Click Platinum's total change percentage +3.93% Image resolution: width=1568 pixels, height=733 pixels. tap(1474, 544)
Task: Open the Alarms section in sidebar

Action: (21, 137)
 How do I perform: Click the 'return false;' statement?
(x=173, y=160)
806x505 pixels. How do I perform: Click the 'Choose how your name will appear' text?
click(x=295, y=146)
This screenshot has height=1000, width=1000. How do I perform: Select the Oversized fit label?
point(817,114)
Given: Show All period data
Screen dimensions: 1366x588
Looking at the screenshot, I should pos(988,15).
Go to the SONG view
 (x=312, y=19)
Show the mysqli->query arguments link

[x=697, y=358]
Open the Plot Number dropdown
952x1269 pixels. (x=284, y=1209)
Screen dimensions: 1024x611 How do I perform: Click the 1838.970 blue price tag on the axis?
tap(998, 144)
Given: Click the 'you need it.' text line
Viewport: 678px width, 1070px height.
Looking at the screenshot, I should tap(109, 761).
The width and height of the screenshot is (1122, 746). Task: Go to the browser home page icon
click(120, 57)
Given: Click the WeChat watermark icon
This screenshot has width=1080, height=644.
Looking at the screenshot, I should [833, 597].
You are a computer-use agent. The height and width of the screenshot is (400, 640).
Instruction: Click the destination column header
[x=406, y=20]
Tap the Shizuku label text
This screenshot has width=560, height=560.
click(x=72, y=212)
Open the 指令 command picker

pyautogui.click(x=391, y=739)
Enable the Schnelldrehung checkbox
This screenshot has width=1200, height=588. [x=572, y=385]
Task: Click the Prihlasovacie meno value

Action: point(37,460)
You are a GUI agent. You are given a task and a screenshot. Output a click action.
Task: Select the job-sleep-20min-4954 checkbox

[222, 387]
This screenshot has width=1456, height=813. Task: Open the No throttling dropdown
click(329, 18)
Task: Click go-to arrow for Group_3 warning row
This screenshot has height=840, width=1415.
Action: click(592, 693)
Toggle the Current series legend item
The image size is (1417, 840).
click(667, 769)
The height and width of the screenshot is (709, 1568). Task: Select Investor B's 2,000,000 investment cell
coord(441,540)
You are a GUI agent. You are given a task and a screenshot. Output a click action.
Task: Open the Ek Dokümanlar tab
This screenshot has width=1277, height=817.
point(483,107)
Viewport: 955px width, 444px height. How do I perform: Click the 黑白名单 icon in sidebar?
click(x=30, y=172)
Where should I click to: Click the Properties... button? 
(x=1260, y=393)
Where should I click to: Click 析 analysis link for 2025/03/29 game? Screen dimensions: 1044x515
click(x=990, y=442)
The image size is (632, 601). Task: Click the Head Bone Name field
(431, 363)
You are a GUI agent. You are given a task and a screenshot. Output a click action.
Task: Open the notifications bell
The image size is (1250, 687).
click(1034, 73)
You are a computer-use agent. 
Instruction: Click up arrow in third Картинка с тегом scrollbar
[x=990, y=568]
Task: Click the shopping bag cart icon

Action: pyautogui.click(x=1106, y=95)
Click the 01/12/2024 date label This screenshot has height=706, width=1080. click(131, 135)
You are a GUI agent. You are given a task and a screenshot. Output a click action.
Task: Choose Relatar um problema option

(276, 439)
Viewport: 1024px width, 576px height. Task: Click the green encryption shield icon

|---|

* Short exercise *
Reproduce all of the data above line for line, without changing anything.

* Output of the task *
Click Platinum's total change percentage +3.93% Image resolution: width=1568 pixels, height=733 pixels. tap(1474, 544)
Task: Open the Alarms section in sidebar

Action: (21, 137)
 How do I perform: Click the 'return false;' statement?
(x=173, y=160)
806x505 pixels. How do I perform: Click the 'Choose how your name will appear' text?
click(x=295, y=146)
This screenshot has height=1000, width=1000. How do I perform: Select the Oversized fit label?
point(817,114)
Given: Show All period data
Screen dimensions: 1366x588
Looking at the screenshot, I should pos(988,15).
Go to the SONG view
 (x=312, y=19)
Show the mysqli->query arguments link

[x=697, y=358]
Open the Plot Number dropdown
952x1269 pixels. (x=284, y=1209)
Screen dimensions: 1024x611 How do I perform: Click the 1838.970 blue price tag on the axis?
tap(998, 144)
Given: Click the 'you need it.' text line
Viewport: 678px width, 1070px height.
Looking at the screenshot, I should tap(109, 761).
The width and height of the screenshot is (1122, 746). Task: Go to the browser home page icon
click(120, 57)
Given: Click the WeChat watermark icon
This screenshot has width=1080, height=644.
Looking at the screenshot, I should [833, 597].
You are a computer-use agent. The height and width of the screenshot is (400, 640).
Instruction: Click the destination column header
[x=406, y=20]
Tap the Shizuku label text
This screenshot has width=560, height=560.
click(x=72, y=212)
Open the 指令 command picker

pyautogui.click(x=391, y=739)
Enable the Schnelldrehung checkbox
This screenshot has width=1200, height=588. [x=572, y=385]
Task: Click the Prihlasovacie meno value

Action: point(37,460)
You are a GUI agent. You are given a task and a screenshot. Output a click action.
Task: Select the job-sleep-20min-4954 checkbox

[222, 387]
This screenshot has width=1456, height=813. Task: Open the No throttling dropdown
click(329, 18)
Task: Click go-to arrow for Group_3 warning row
This screenshot has height=840, width=1415.
Action: click(592, 693)
Toggle the Current series legend item
The image size is (1417, 840).
click(667, 769)
The height and width of the screenshot is (709, 1568). Task: Select Investor B's 2,000,000 investment cell
coord(441,540)
You are a GUI agent. You are given a task and a screenshot. Output a click action.
Task: Open the Ek Dokümanlar tab
This screenshot has width=1277, height=817.
point(483,107)
Viewport: 955px width, 444px height. How do I perform: Click the 黑白名单 icon in sidebar?
click(x=30, y=172)
Where should I click to: Click the Properties... button? 
(x=1260, y=393)
Where should I click to: Click 析 analysis link for 2025/03/29 game? Screen dimensions: 1044x515
click(x=990, y=442)
The image size is (632, 601). Task: Click the Head Bone Name field
(431, 363)
You are a GUI agent. You are given a task and a screenshot. Output a click action.
Task: Open the notifications bell
The image size is (1250, 687).
click(1034, 73)
You are a computer-use agent. 
Instruction: Click up arrow in third Картинка с тегом scrollbar
[x=990, y=568]
Task: Click the shopping bag cart icon

Action: pyautogui.click(x=1106, y=95)
Click the 01/12/2024 date label This screenshot has height=706, width=1080. click(131, 135)
You are a GUI agent. You are given a task and a screenshot. Output a click action.
Task: Choose Relatar um problema option

(276, 439)
Viewport: 1024px width, 576px height. Task: Click the green encryption shield icon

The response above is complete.